In the forum post about a slow log query below, why does the frontend send the list of row ids to a second endpoint instead of getting each row's latest log along with the row data? Answer in one to three sentences.

**Source excerpt**:
########

0

Background

So, I am using a React frontend and a .net core 3.1 backend for a webapp where I display a view with a list of data. The list is often times several thousands long. In this case its around 7500. We virtualize it to prevent sluggishness. Along with the display of data, every row has a column with the latest logchange someone did on that datarow. The logs and the rest of the data for every row comes from two different applications with their own databases. The log data consists of the name, and date of when the log was made, is also supposed to be rendering for every row.

The problem

When you route to the page, a useEffect fires that fetches the rows from one of the databases. When I get the response, I filter out all of the ids from the data and then I post that list to the other endpoint to request the latest log from every id. This endpoint queries the logging database. The number of ids I am passing to the endpoint is about 7200+. It wont always be this much, but sometimes.

Troubleshooting

This is the query that is giving me trouble in the log endpoint

public async Task<IActionResult> GetLatestLog(ODataActionParameters parameters)
{
    var LogIds= (LogIds)parameters["LogIds"];
    var results = await context.Set<LogEvent>()
                    .Where(x => LogIds.Ids.Contains(x.Id)).ToListAsync(); //55 600 entities

    results = results
              .GroupBy(x => x.ContextId)
              .Select(x => x.OrderByDescending(p => p.CreationDate).First()).ToList(); //7 500 entities

    var transformed = results.Select(MapEntityToLogEvent).ToList();

    return Ok(transformed);
}

The first db query takes around 25 seconds (!) and returns around 56000 entities.

The second linq takes about 2 seconds, and returns around 7500 entites, and the mapping takes around 1 second.

The database is SQL server, and there are three indexes, one of which is Id, the other two are irrelevant for this assignment.

I have tried different queries, AsNoTracking, but to no avail.

Obviously this is horrible. Do you know of a way to optimize this query?

########

**Data shown**:
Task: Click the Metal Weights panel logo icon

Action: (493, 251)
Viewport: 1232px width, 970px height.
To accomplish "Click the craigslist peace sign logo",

########

**The output**: The row data and the logs come from two different applications, each with its own database. The first request returns only the rows. The frontend then posts their ids to the log endpoint, which queries the logging database for the latest log for each id.